Extracted data entries
◆ ◆ ◆ ◆ ◆ ◆ ◆

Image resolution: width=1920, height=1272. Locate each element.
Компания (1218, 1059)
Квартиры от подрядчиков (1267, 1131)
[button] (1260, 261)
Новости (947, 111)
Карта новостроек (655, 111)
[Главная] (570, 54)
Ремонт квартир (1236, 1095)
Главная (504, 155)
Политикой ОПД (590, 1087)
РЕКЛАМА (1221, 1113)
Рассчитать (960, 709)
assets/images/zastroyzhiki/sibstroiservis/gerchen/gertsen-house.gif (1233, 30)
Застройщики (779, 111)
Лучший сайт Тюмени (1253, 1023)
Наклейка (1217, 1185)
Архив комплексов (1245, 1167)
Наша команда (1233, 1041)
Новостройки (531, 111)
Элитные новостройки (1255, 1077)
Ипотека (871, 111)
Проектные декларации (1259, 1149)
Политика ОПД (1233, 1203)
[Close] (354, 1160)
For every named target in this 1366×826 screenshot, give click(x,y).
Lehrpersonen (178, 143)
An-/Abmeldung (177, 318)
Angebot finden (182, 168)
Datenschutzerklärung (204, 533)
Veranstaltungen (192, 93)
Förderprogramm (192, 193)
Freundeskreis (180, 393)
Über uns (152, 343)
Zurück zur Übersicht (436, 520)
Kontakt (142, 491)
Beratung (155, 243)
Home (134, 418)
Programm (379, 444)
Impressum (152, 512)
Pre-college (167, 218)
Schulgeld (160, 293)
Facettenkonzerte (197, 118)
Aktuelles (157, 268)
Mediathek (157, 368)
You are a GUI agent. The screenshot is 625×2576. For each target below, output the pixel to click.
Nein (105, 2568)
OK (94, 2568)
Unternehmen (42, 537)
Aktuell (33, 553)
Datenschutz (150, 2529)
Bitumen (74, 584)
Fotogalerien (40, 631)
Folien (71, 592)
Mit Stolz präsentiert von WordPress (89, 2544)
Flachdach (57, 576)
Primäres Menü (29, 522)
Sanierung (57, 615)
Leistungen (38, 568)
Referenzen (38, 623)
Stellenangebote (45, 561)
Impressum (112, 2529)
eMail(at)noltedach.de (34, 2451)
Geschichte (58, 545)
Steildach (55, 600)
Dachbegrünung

◆ ◆ ◆ ◆ ◆ ◆ ◆

— EXERCISE DESCRIPTION —
Filter the data above, keeping only lines that include the string "each".

— SOLUTION TO THE PROBLEM —
Image resolution: width=1920, height=1272. Locate each element.
You are a GUI agent. The screenshot is 625×2576. For each target below, output the pixel to click.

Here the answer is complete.